Keycast è un server di firma remota NIP-46 self-hosted costruito per i team. Memorizza le chiavi private Nostr cifrate a riposo in SQLite, genera stringhe di connessione bunker NIP-46 ed esegue processi di firma che approvano o negano le richieste di firma remota secondo policy configurabili per singola chiave. Il progetto è mantenuto dall’organizzazione Marmot Protocol.

Come funziona

Il server ha quattro componenti principali: un’API Axum che gestisce la gestione dei team e l’auth HTTP NIP-98, un frontend web SvelteKit che utilizza NIP-07 per l’autenticazione, un signer manager che monitora le righe di autorizzazione e avvia un signer_daemon per ogni autorizzazione, e un database SQLite con migrazioni.

I membri del team accedono tramite la loro estensione browser NIP-07. L’app web richiede un evento di auth HTTP NIP-98 firmato localmente dall’estensione, quindi invia quell’header di auth all’API. L’API verifica l’evento, estrae il pubkey e controlla l’appartenenza al team. Le chiavi memorizzate sono cifrate con un file master.key radice che deve essere montato separatamente dall’immagine e mai committato.

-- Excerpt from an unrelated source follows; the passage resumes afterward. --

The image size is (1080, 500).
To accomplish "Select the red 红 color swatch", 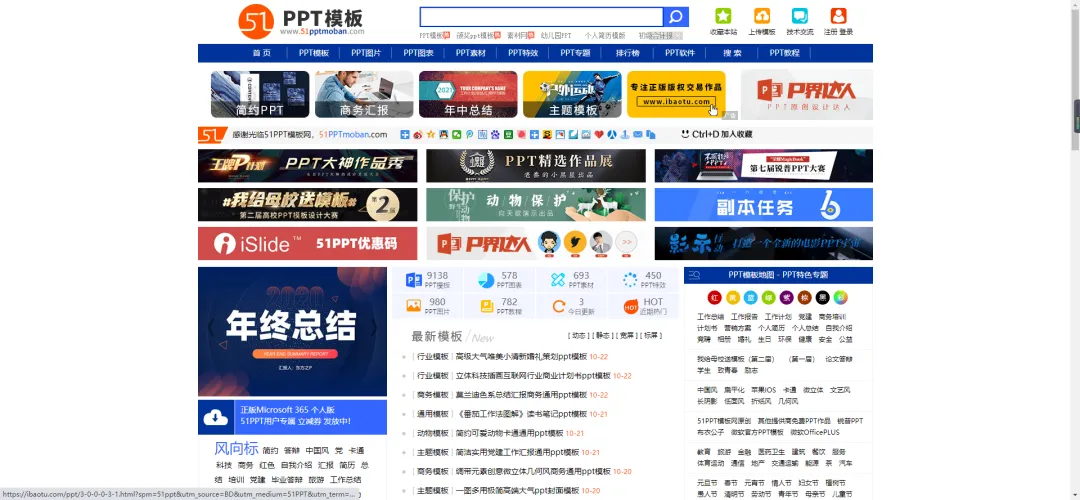I will [x=714, y=297].
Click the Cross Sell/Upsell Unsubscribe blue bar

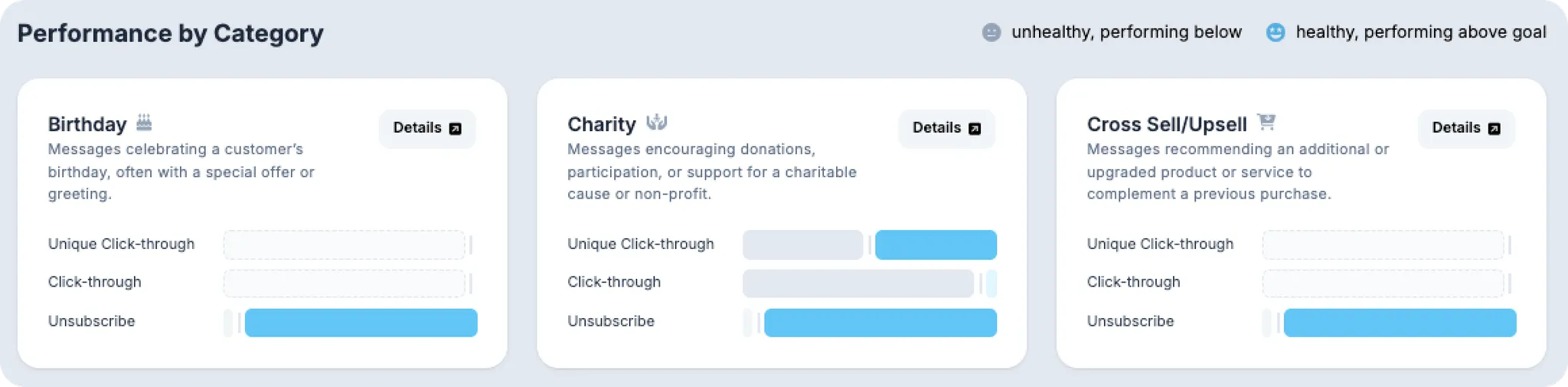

Il signer daemon decifra la chiave memorizzata e la chiave bunker all’avvio, si connette ai relay configurati e chiama Authorization::validate_policy prima di approvare ogni richiesta di firma NIP-46. Le policy specificano quali kind di evento una particolare connessione bunker è autorizzata a firmare.

Audit di sicurezza (maggio 2026)

Un audit di sicurezza completato a maggio 2026 ha affrontato problemi di auth, permessi, integrità dei dati e dipendenze. Modifiche principali:

  • L’auth NIP-98 ora richiede esattamente un tag u e un tag method, rifiuta timestamp obsoleti o futuri e convalida gli hash del payload del corpo della richiesta
  • ALLOWED_PUBKEYS viene analizzato in modo esatto e applicato lato server; il frontend espone /api/config?pubkey=<hex> in modo che il browser possa verificare lo stato dell’allowlist senza ricevere l’elenco completo del server
  • Le policy vuote negano di default le richieste sign/encrypt/decrypt; la creazione di policy rifiuta configurazioni di permessi sconosciute o malformate
  • Le connessioni SQLite abilitano l’applicazione delle foreign key; l’eliminazione di un team non perde più i dati di join dei permessi prima della pulizia
  • La protezione delle route lato server ora copre le route annidate dell’app come /teams/:id
  • Le risposte web impostano gli header CSP, frame, content-type, referrer, permissions e HSTS
  • Una migrazione SQL normalizza il vecchio JSON dei permessi degli allowed-kinds da {"sign":[...]} a {"allowed_kinds":[...]} all’avvio

L’audit segnala elementi residui in AUDIT.md prima di affidare al deployment vere chiavi di team.

Deployment

Il deployment tramite Docker Compose monta master.key nei container API e signer, esegue i container come UID/GID non root con un filesystem radice in sola lettura e utilizza le label di Caddy per instradare /api/* all’API e tutto il resto all’app web. L’immagine pubblicata su ghcr.io/marmot-protocol/keycast è taggata con master, latest e sha-<commit>.